In this section we will build the componenets related to development environment.As shown in the figure we will work on:
1. Training the Model
2. Building Feature Extractor
3. Building APIs for connecting ML services to the world wide web. 

# Environment Configuration

This module involves the list of things required to start our ML model deployment.
1. Github Account
2. Git bash terminal
3. Folking repository from [link]
4. Creating Virtual Environmnet
5. Installing Text Editor

Below are the series of steps that can be followed to configure them.

1. Create github account
2. Install Git bash terminal from [https://git-scm.com/downloads]
3. Go to Command propt and cofigure name and email_id
    * git config --global user.name "your name"
    * git config -- global user.email youremailaddress@x.com
    <br>
Check on cmd to verify config by typing:-
    * git config user.name
    * git config user.email
    
4. Folk a repository
5. Opening Pull request to your repo instead of the original repo
    * git remote set-url origin [link]
6. Create a branch 
    * git checkout -b test-branch-2 
7. Do commit
    * git commit --allow-empty -m "opening project"
8. Pull request 
    * git push origin test-branch-2
    
9. Creating virtual env---
Go into the required folder
    * python -m venv deploy
---Check throug typing
    * dir
10. Activate your Virtual Environment 
    * [env_name==deploy]\Scripts\activate
11. Deactivate your Virtual Environment
    * deactivate
12. Installing requirement files
    * pip install -r requirements.txt
13. Select any text editor
    * Subime
    * Vim
    * Emac
    * Pycharm

# Building Our Regression Package

## Directory

![](images/dir_structure.PNG)

The above files can be categorized based on the task they intend to do.We can broadly divide our task in the following categories:

1. Package Building
2. Versioning and Logging
3. Preprocessing
4. Feature Engineering
5. Building ML Pipeline
6. Model training
7. Model Prediction
8. Utility Modules 

## Saving the dataset for training and testing

1. Download the train.csv and test.csv files from the [Kaggle Competiton link](https://www.kaggle.com/c/house-prices-advanced-regression-techniques/data)
2. Save train.csv and test.csv files in the datasets folder of your directory

## Versioning and Logging of deployed model/package

Important for:
1. Reproducibility
Can store information about:
    * Input data
    * Time frmae in which predicitons were made
    
2. Clues for Debugging 
3. Conduct audits to meet Regulatory Requirements on the predictions we are making.



**Version file**
<br>
The Version file contains the specified version in the format [Major.Mino.Patch] eg: 0.1.0.
<br>
**init.py**
<br>
To set the version by reading from a file

**Config/logging_config.py**

1. get_console_handler()<br>
   for logging into a console
2. get_file_handler()<br>
    for logging into a file<br>
3. Format to store the metadata which contains datetime , logging function etc
4. get_logger()<br>
    For calling logger from different modules.

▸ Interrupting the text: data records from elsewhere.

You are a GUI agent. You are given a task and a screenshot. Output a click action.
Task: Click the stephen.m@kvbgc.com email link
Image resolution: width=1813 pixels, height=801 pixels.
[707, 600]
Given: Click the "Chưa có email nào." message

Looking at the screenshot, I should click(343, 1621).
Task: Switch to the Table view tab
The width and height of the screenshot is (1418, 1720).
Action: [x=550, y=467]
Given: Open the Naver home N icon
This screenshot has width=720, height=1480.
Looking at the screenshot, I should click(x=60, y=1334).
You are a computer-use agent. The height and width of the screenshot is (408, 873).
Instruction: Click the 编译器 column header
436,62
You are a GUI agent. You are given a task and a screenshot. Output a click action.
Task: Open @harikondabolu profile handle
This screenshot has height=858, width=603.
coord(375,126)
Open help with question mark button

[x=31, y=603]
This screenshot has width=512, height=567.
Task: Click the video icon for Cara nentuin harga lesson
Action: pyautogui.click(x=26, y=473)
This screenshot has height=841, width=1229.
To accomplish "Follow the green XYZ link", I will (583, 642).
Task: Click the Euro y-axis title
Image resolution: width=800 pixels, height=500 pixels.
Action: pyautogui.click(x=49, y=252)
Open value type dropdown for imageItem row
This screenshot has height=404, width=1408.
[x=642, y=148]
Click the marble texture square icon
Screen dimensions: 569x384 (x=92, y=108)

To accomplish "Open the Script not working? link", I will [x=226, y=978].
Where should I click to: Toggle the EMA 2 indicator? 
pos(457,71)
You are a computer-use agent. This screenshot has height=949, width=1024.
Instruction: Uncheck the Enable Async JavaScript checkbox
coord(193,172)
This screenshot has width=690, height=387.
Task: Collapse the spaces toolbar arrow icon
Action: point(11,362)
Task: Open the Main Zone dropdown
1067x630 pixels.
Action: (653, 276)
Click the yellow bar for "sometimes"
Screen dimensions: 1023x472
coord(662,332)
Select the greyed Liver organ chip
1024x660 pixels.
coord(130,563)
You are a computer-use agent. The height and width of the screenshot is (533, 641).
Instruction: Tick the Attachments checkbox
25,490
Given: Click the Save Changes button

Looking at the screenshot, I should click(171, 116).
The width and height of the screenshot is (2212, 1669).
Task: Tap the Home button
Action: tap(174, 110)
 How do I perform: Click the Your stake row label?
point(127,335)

Check **data_management.py** file for usage

5. errors.py<br>
    Custom errors to give us more specific erros at the time of logging.

Check **features.py** file for usage



## Creating and loading package

We will be taking top down approach where we will first install the built regression package and then will go in details on how can we build this package

1. requirements.txt<br>
    List of libraries to be installed
2. setup .py<br>
    List all the details about the package
    
**To build package**<br>
python packages\regression_model\setup.py sdist bdist_wheel


sdist - Source Distribution<br>
bdist_wheel - Wheel distribution
*Note-Modern pip uses wheel distribution*

Check the dist folder to find the created package
![](images/package.PNG)

**To install package locally**<br>
pip install -e packages\regression_model

![](images/loading_pckg.PNG)


## Running training pipeline

![](images/training.PNG)

**Running training pipeline**<br>
We can see the role of logger in the output
![](images/train_pipeline.PNG)

The pickle file is saved under the trained_models folder

## Preprocessing

**preprocessors.py**<br>
    Lists all the preprocessing task involved in this model building exercise.
    
    * Categorical Imputer
    * Numerical Imputer
    * Temporal Variable estimator
    * RareLabel Categorical Encoder
    * Categorical Encoder
    * Drop Unnecessary Features
**validation.py**<br>
    This module validate inputs and it's basically another layer of checking and safety to make sure that any values that come into our model all handled in a way that allows us to continue with prediction.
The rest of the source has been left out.